**Addition**: in a new answer I have briefly continued the explanation below to define general tensors and not just differential forms (covariant tensors).

Many of us got very confused with the notions of tensors in differential geometry not because of its algebraic structure or definition, but because of confusing old notation. The motivation for the notation $dx_i$ is perfectly justified once one is introduced to exterior differentiation of differential forms, which are just antisymmetric multilinear covectors (i.e. take a number of vectors and give a number, changing sign if we reorder its input vectors). The confusion in your case is higher because your are using $x_i$ for your basis of vectors, and $x_i$ are actually your local coordinate functions.

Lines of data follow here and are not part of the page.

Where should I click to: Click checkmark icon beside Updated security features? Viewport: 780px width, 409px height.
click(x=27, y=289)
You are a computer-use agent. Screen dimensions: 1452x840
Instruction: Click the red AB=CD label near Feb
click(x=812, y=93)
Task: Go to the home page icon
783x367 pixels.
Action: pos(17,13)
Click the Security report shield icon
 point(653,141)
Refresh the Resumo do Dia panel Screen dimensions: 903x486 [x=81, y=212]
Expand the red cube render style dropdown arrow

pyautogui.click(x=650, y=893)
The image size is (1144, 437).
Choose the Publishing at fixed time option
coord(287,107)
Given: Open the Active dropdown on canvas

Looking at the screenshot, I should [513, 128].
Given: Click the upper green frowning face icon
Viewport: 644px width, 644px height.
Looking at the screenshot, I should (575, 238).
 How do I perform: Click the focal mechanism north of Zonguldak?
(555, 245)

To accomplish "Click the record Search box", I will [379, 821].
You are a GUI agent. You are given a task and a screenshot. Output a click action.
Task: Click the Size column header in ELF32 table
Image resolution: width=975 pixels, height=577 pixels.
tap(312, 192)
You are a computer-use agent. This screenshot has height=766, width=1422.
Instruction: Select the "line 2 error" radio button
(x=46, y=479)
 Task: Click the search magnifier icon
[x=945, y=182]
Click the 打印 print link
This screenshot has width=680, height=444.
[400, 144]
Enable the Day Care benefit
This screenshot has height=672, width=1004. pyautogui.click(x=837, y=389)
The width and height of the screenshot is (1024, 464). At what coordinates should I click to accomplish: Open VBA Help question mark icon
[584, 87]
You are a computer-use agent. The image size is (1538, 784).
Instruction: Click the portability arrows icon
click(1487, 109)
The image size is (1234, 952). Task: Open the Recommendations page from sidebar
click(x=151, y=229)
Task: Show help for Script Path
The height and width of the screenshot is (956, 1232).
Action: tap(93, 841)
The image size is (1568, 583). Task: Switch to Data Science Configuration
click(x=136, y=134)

**CONSTRUCTION & NOTATION:**

Let $V$ be a finite vector space over a field $\mathbb{k}$ with basis $\vec{e}_1,...,\vec{e}_n$, let $V^*:=\operatorname{Hom}(V, \mathbb{k})$ be its dual vector space, i.e. the linear space formed by linear functionals $\tilde\omega: V\rightarrow\mathbb{k}$ which eat vectors and give scalars. Now the tensor product $\bigotimes_{i=1}^p V^*=:(V^*)^{\otimes p}$ is just the vector space of multilinear functionals $\tilde\omega^{(p)}:V^k\rightarrow\mathbb{k}$, e.g. $\tilde\omega (\vec v_1,...,\vec v_k)$ is a scalar and linear in its input vectors. By alternating those spaces, one gets the multilinear functionals mentioned before, which satisfy $\omega (\vec v_1,...,\vec v_k)=\operatorname{sgn}(\pi)\cdot \omega (\vec v_{\pi(1)},...,\vec v_{\pi(k)})$ for any permutation of the $k$ entries. The easiest example is to think in row vectors and matrices: if your vectors are columns, think of covectors as row vectors which by matrix product give you a scalar (actually its typical scalar product!), they are called one-forms; similarly any matrix multiplied by a column vector on the right and by a row vector on the left gives you a scalar. An anti-symmetric matrix would work similarly but with the alternating property, and it is called a two-form. This generalizes for inputs of any $k$ vectors.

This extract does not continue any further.